I media libici hanno confermato che Saif al-Islam Gheddafi è stato ucciso da quattro persone vicino alla città di Zintan, nella porzione occidentale del Paese nordaficano
Abdullah Osman, consigliere politico di Saif al-Islam Gheddafi, ha confermato l’uccisione del figlio dell’ex leader libico, in un breve messaggio pubblicato sulla propria pagina Facebook, senza fornire dettagli sull’identità dei responsabili. L'omicidio è avvenuto martedì sera nella città di Zintan, 136 chilometri a sud-ovest della capitale Tripoli.

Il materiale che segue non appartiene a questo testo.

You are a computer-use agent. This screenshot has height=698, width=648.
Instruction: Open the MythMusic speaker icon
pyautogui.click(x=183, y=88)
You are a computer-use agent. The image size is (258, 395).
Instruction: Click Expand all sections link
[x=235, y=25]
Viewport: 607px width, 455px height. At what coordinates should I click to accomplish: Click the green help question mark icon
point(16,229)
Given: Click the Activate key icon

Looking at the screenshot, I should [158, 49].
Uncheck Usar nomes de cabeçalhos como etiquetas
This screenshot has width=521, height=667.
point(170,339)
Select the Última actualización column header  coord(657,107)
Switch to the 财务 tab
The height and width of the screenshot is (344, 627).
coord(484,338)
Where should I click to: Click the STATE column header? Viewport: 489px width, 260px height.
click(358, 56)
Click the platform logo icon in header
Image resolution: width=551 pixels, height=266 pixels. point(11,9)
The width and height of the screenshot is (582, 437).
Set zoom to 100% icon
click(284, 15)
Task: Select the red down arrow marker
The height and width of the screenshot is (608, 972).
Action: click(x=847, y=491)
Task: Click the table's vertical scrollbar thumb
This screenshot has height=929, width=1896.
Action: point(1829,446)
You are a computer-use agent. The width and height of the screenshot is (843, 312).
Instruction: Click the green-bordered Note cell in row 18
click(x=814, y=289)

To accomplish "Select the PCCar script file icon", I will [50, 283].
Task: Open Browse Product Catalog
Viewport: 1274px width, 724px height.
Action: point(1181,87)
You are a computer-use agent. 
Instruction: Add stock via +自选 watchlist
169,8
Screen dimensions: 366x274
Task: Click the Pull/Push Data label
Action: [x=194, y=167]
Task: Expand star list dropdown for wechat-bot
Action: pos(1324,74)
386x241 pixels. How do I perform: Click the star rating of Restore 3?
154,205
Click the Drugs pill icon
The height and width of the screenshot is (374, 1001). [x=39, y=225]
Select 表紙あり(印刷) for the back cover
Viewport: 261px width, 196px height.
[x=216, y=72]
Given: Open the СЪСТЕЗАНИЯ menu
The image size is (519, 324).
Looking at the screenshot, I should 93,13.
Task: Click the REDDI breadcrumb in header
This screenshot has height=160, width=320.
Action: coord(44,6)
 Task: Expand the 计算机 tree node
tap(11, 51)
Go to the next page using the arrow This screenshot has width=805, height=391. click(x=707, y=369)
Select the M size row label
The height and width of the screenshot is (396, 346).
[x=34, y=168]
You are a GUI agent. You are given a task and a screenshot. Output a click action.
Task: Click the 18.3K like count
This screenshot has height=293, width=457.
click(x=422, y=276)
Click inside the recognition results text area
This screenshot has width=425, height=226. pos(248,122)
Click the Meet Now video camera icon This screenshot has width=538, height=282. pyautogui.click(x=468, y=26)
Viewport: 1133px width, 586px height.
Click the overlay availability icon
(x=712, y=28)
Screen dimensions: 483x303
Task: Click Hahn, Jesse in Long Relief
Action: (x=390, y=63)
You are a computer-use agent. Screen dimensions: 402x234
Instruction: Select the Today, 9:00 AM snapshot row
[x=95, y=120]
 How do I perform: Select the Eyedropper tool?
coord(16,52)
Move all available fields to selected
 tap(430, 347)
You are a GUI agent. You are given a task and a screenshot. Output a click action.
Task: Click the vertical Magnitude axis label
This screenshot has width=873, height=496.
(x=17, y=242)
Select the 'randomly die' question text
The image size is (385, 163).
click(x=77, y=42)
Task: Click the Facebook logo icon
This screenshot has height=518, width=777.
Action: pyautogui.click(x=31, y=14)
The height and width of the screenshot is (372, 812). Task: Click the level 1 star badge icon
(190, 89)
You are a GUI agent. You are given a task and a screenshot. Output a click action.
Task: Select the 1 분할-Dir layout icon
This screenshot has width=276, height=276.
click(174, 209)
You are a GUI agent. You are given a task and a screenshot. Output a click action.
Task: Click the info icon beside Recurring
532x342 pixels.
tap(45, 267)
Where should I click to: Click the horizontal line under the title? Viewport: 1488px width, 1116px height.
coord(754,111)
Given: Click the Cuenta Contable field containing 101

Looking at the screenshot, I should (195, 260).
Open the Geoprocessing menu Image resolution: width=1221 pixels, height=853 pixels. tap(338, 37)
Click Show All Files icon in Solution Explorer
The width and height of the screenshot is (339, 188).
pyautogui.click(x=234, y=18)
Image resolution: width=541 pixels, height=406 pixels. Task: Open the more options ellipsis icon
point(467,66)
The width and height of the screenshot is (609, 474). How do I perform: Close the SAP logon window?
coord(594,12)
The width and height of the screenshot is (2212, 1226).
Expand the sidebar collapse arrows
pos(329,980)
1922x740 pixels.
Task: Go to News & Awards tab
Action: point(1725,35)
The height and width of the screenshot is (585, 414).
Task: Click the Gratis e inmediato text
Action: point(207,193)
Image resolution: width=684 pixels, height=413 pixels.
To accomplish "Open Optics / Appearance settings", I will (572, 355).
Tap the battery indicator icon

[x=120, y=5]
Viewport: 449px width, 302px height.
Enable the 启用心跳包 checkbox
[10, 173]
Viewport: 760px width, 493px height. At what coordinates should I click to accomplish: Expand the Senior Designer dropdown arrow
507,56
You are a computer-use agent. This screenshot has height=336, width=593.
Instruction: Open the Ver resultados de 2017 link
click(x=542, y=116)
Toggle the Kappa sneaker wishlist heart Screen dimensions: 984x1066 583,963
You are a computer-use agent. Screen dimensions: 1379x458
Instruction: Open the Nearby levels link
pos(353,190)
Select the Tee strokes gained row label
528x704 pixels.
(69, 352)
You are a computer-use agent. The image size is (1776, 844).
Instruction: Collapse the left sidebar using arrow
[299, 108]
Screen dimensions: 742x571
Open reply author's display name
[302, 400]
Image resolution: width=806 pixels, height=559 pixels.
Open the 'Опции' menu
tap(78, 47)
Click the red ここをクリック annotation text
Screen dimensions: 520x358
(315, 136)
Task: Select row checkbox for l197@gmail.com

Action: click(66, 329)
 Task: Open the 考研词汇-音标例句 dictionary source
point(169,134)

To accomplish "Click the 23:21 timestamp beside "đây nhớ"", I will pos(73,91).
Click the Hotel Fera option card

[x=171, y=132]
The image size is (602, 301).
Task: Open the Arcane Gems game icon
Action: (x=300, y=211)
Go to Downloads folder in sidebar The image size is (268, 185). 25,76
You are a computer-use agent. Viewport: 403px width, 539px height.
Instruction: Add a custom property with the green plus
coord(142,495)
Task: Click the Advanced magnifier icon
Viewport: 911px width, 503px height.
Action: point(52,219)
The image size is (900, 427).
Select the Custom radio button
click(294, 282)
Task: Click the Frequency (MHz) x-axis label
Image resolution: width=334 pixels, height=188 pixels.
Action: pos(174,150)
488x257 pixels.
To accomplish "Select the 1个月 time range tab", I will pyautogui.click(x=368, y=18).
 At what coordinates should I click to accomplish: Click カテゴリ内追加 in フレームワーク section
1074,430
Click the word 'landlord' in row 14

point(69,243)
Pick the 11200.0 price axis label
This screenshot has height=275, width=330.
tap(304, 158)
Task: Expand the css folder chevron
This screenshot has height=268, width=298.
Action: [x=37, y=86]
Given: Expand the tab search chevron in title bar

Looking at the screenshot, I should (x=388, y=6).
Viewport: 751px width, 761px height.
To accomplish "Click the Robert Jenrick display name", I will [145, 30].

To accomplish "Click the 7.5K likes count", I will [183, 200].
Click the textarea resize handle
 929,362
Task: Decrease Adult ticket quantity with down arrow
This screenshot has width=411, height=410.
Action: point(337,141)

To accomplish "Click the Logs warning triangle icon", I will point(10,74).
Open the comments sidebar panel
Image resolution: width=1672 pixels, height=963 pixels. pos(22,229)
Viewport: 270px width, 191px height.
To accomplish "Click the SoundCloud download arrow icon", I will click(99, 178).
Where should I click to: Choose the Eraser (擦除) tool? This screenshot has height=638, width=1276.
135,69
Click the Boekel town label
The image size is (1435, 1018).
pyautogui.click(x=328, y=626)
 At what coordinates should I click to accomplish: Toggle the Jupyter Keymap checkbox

Il team politico di Saif al-Islam Gheddafi ha diffuso una nota ufficiale in cui esprime il proprio cordoglio, annunciando che sono in corso le operazioni per il recupero del corpo.
Nella dichiarazione il team afferma che quattro uomini armati mascherati sono entrati con la forza nella sua casa e lo hanno ucciso in modo "vile e infido". La dichiarazione ha aggiunto che Gheddafi si è scontrato con gli assalitori, che avevano disattivato i sistemi di telecamere a circuito chiuso nella sua casa in un "disperato tentativo di nascondere le tracce dei loro crimini efferati".
Saif al-Islam Gheddafi meditava una candidatura alle elezioni presidenziali in Libia
Saif al-Islam Gheddafi è il secondo figlio dell’ex leader libico Muammar Gheddafi ed è stato a lungo considerato il suo possibile successore. Dopo la caduta del regime il 19 novembre del 2011, era stato catturato da una milizia locale mentre tentava di fuggire in Niger, detenuto per diversi anni e successivamente rilasciato.
Negli ultimi anni aveva tentato un ritorno sulla scena politica libica, presentandosi come candidato alle elezioni presidenziali e mantenendo una rete di sostenitori in diverse aree del Paese, nonostante fosse oggetto di un mandato di arresto da parte della Corte Penale Internazionale.
L'avvocato al Zeidy: "Un tradimento. Ucciso perché non si è piegato"
Khaled al Zeidy, avvocato di Saif al-Islam Gheddafi, ha parlato di "atto di tradimento", perpetrato al fine di "mettere a tacere la volontà del popolo libico". Secondo lo stesso legale, l'uccisione sarebbe dipesa dal fatto che il secondogenito del Colonnello "non ha barattato, non ha taciuto e non si è piegato".
L'ex presidente dell'Alto Consiglio di Stato della Libia, Khaled al Mishri, ha definito "un crimine al di fuori del quadro della legge", e auspicato un'inchiesta rapida e trasparente per individuarne i responsabili. Nel frattempo, il procuratore generale Al-Siddiq Al-Sour ha annunciato la formazione di una commissione giudiziaria che si recherà nella città di Zintan, dove è avvenuto il delitto.
Secondo le ricostruzioni, l'omicidio sarebbe avvenuto nel giardino dell'abitazione di Saif al-Islam Gheddafi, ad opera di quattro sicari che prima di penetrare nella casa avrebbero disattivato le telecamere di sicurezza. A riferirlo è l'emittente al-Arabiya, che cita una fonte vicina alla famiglia. La notizia è stata poi confermata anche dal team politico di Gheddafi.
La 444esima brigata di combattimento che opera sotto l'autorità del governo di unità nazionale di Tripoli ha smentito in un comunicato alcune voci che circolano attualmente nella nazione nordafricana, secondo le quali il gruppo sarebbe coinvolto nell'omicidio.
Saif al-Islam Gheddafi era ricercato dalla Cpi per crimini contro l'umanità
Seif al-Islam è stato catturato dai combattenti a Zintan, mentre cercava di fuggire nel vicino Niger. È stato rilasciato nel 2017 dopo che uno dei governi rivali della Libia gli ha concesso l'amnistia. Da allora viveva a Zintan.
Era ricercato dalla Corte penale internazionale con l'accusa di crimini contro l'umanità legati alla rivolta del 2011. È stato anche separatamente condannato a morte in contumacia nel 2015 da un tribunale libico, che lo ha condannato per incitamento alla violenza e omicidio di manifestanti.
Alla fine del 2021, Seif al-Islam ha annunciato la sua candidatura alle elezioni presidenziali del Paese. La mossa è stata vista da molti, in particolare dalle forze politiche anti-Gheddafi della Libia orientale e occidentale, come controversa ed è stata accolta con violenza e proteste.
In seguito è stato squalificato dalla commissione elettorale del Paese, ma le elezioni non si sono mai tenute, poiché le dispute tra amministrazioni rivali e gruppi armati persistono tra i partiti che hanno governato la Libia dopo la sanguinosa cacciata di Moammar Gheddafi.